Dass Thomas Nater in Fachkreisen kein Unbekannter ist, verdankt er einer Reihe von Projektfahrzeugen. Fast immer verlieh Porsche Scene ihnen ein Podium. Warum aber unternimmt der Profi bei seinem aktuellen Werk, einem 964 Carrera 2, einen Zeitsprung von der Gegenwart zurück ins Jahr 1992? Aus seiner Sicht hat bei 911 GT3 und GT3-RS der Kostendruck angezogen. „Also suchte ich nach Alternativen“, schildert er, „die fand ich in Form der vorletzten Elfer-Modellreihe mit Luftkühlung.“ Seine Zielsetzung: Der Carrera 2 sollte innerhalb kürzester Zeit bei starker Gewichtsabnahme an Motorkraft zulegen, um aktuellen Leichtathleten Paroli bieten zu können. Dies gewährleistete ein Kampfgewicht von angepeilten 1.180 Kilogramm bei annähernd 300 PS.

Als problematisch gestaltete sich die Suche nach der geeigneten Basis. Fast ein Jahr nahm die Recherche in Anspruch, ehe sie ein Zufall zum guten Ende brachte. „Ich erinnere mich, einem Kunden einen umgebauten GT3 ausgeliefert zu haben“, holt Nater aus. „Dabei fiel mir auf dessen Grundstück ein 964 Carrera 2 auf, wie ich ihn mir immer gewünscht hatte – Polarsilber, kein Schiebedach, schwarze Innenausstattung, ordentliche Historie.“ Unmittelbare Folge des Hausbesuchs: ein Scheck über 22.000 Euro. Er zauberte den Fund nach Göttingen. Während der Verhandlungen war bereits eine Revisionsliste erstellt worden. Erster Punkt: die vollständige Entkernung. Sämtliche Bestandteile des Innenraums, Glasscheiben, Hauben, Stoßfänger und Türen mussten genau wie die Motor-Getriebe-Einheit ausgebaut werden.

Anschließend stand die Arbeitsstunden verzehrende Säuberung des Fahrgastbereichs an. „Zwei Mann beseitigten Teppichreste mit Verdünner“, schildert der Verantwortliche. „Das war dringend notwendig, da die freiliegenden Flächen anschließend lackiert werden sollten.“ Nach erfolgreicher Neueinfärbung konnte die zeitgleich organisierte Sportgarnitur Einzug halten. Letztere sieht – mit knappen Worten umrissen – wie folgt aus: Recaro-SPG-Schalensitze auf passenden Konsolen, Schroth-Sechspunkt-Hosenträgergurte, Türinnentafeln aus Kohlefaser, RS-Türschlaufen, Heigo-Sicherheitszelle, beiderseitig entfernter Airbag, aufs Wesentliche beschränkte Armaturentafel, 350er Momo-„Supercup“-Volant, herausnehmbarer Supercup-Adapter, Fensterheber sowie Hauptstromschalter in der Radioblende, Aluminium-Pedalerie einschließlich Fußstütze, dazu als fahrerseitige Bodenplatte ein Aluminium-Riffelblech.

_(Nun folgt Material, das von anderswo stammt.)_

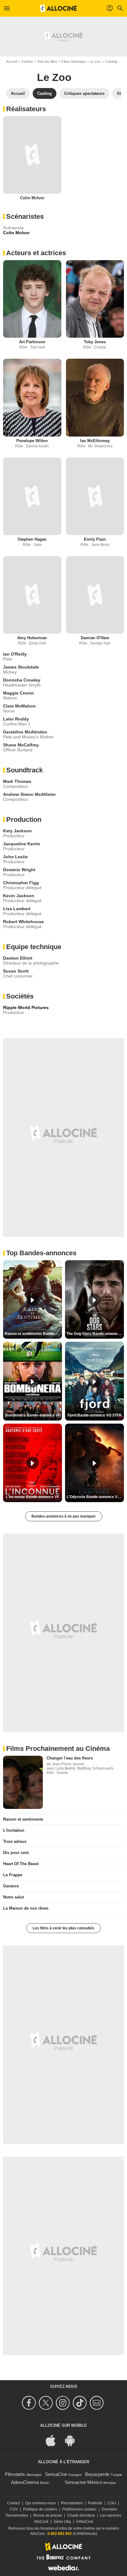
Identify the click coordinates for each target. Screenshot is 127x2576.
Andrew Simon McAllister (29, 794)
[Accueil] (58, 8)
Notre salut (13, 1897)
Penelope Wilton (32, 440)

Die Sportlerdiät machte auch vor der Karosserie nicht halt. Bevor letztere einen Teilanstrich in „Polarsilber“ erfuhr, kam es zum Austausch der Serien-Fronthaube gegen ein Aluminium-Derivat des 964 Carrera RS. Die Stoßfänger trugen ebenso zur Gewichtsreduktion bei, obwohl geänderte Kennzeichenaufnahmen im US-Look diese fulminant erscheinen lassen. Durch Weglassen der innen angebrachten Aluminium-Streben verloren sie deutlich an Masse. „Danach weiteten wir gewollt unauffällig die vorderen und hinteren Radhäuser auf“, offenbart der Trickreiche. „Die ganze Sache sollte hinterher noch möglichst originalgetreu aussehen.“ Grün getönte hintere Scheiben aus dem Kunststoff Makrolon wirkten ergänzend.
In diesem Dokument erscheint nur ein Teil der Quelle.